### What you should do
Your task is to retype all of the records below with complete accuracy.

### Excerpted records

^^^^^^^^

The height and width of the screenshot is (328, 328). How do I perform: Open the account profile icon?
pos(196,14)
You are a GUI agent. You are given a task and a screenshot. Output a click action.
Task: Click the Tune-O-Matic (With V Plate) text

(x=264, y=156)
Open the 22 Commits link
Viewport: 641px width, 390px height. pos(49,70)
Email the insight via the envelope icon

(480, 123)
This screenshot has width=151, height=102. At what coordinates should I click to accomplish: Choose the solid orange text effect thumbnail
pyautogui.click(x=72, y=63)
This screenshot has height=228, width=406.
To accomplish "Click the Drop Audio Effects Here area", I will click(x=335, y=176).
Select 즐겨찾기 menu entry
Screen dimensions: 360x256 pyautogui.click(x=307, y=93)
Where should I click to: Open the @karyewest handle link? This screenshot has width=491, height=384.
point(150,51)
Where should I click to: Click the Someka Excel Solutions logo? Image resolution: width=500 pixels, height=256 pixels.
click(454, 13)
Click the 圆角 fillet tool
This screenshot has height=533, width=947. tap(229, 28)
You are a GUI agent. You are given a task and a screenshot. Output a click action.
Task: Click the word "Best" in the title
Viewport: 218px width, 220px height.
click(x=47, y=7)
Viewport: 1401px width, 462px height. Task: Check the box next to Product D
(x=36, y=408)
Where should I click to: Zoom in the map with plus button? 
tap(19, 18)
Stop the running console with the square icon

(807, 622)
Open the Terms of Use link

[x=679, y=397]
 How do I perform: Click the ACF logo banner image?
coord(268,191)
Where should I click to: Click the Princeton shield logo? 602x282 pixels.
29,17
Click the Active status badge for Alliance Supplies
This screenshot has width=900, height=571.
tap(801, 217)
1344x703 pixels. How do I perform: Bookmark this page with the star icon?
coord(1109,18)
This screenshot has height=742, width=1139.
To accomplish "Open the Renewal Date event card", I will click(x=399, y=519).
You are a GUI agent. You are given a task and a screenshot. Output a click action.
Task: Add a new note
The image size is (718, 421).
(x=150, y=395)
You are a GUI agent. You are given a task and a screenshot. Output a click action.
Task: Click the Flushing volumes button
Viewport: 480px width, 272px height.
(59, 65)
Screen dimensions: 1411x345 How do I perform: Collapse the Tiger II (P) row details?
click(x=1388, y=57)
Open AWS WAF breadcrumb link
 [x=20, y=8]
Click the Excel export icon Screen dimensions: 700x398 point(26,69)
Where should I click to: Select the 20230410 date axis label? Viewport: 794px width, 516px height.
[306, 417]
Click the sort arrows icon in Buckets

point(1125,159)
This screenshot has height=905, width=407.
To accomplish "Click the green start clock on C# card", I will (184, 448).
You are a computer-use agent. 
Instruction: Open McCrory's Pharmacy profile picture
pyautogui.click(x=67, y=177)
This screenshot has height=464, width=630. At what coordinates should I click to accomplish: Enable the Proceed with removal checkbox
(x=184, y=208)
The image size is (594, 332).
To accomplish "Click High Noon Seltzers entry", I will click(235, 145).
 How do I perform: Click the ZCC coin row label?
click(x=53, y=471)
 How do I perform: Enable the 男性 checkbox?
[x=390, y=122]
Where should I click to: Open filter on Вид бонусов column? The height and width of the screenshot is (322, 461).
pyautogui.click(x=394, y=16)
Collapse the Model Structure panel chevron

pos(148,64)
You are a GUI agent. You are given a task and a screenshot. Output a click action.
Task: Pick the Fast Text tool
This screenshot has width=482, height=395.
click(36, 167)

^^^^^^^^

### Written answer
The height and width of the screenshot is (328, 328). How do I perform: Open the account profile icon?
pos(196,14)
You are a GUI agent. You are given a task and a screenshot. Output a click action.
Task: Click the Tune-O-Matic (With V Plate) text

(x=264, y=156)
Open the 22 Commits link
Viewport: 641px width, 390px height. pos(49,70)
Email the insight via the envelope icon

(480, 123)
This screenshot has width=151, height=102. At what coordinates should I click to accomplish: Choose the solid orange text effect thumbnail
pyautogui.click(x=72, y=63)
This screenshot has height=228, width=406.
To accomplish "Click the Drop Audio Effects Here area", I will click(x=335, y=176).
Select 즐겨찾기 menu entry
Screen dimensions: 360x256 pyautogui.click(x=307, y=93)
Where should I click to: Open the @karyewest handle link? This screenshot has width=491, height=384.
point(150,51)
Where should I click to: Click the Someka Excel Solutions logo? Image resolution: width=500 pixels, height=256 pixels.
click(454, 13)
Click the 圆角 fillet tool
This screenshot has height=533, width=947. tap(229, 28)
You are a GUI agent. You are given a task and a screenshot. Output a click action.
Task: Click the word "Best" in the title
Viewport: 218px width, 220px height.
click(x=47, y=7)
Viewport: 1401px width, 462px height. Task: Check the box next to Product D
(x=36, y=408)
Where should I click to: Zoom in the map with plus button? 
tap(19, 18)
Stop the running console with the square icon

(807, 622)
Open the Terms of Use link

[x=679, y=397]
 How do I perform: Click the ACF logo banner image?
coord(268,191)
Where should I click to: Click the Princeton shield logo? 602x282 pixels.
29,17
Click the Active status badge for Alliance Supplies
This screenshot has width=900, height=571.
tap(801, 217)
1344x703 pixels. How do I perform: Bookmark this page with the star icon?
coord(1109,18)
This screenshot has height=742, width=1139.
To accomplish "Open the Renewal Date event card", I will click(x=399, y=519).
You are a GUI agent. You are given a task and a screenshot. Output a click action.
Task: Add a new note
The image size is (718, 421).
(x=150, y=395)
You are a GUI agent. You are given a task and a screenshot. Output a click action.
Task: Click the Flushing volumes button
Viewport: 480px width, 272px height.
(59, 65)
Screen dimensions: 1411x345 How do I perform: Collapse the Tiger II (P) row details?
click(x=1388, y=57)
Open AWS WAF breadcrumb link
 [x=20, y=8]
Click the Excel export icon Screen dimensions: 700x398 point(26,69)
Where should I click to: Select the 20230410 date axis label? Viewport: 794px width, 516px height.
[306, 417]
Click the sort arrows icon in Buckets

point(1125,159)
This screenshot has height=905, width=407.
To accomplish "Click the green start clock on C# card", I will (184, 448).
You are a computer-use agent. 
Instruction: Open McCrory's Pharmacy profile picture
pyautogui.click(x=67, y=177)
This screenshot has height=464, width=630. At what coordinates should I click to accomplish: Enable the Proceed with removal checkbox
(x=184, y=208)
The image size is (594, 332).
To accomplish "Click High Noon Seltzers entry", I will click(235, 145).
 How do I perform: Click the ZCC coin row label?
click(x=53, y=471)
 How do I perform: Enable the 男性 checkbox?
[x=390, y=122]
Where should I click to: Open filter on Вид бонусов column? The height and width of the screenshot is (322, 461).
pyautogui.click(x=394, y=16)
Collapse the Model Structure panel chevron

pos(148,64)
You are a GUI agent. You are given a task and a screenshot. Output a click action.
Task: Pick the Fast Text tool
This screenshot has width=482, height=395.
click(36, 167)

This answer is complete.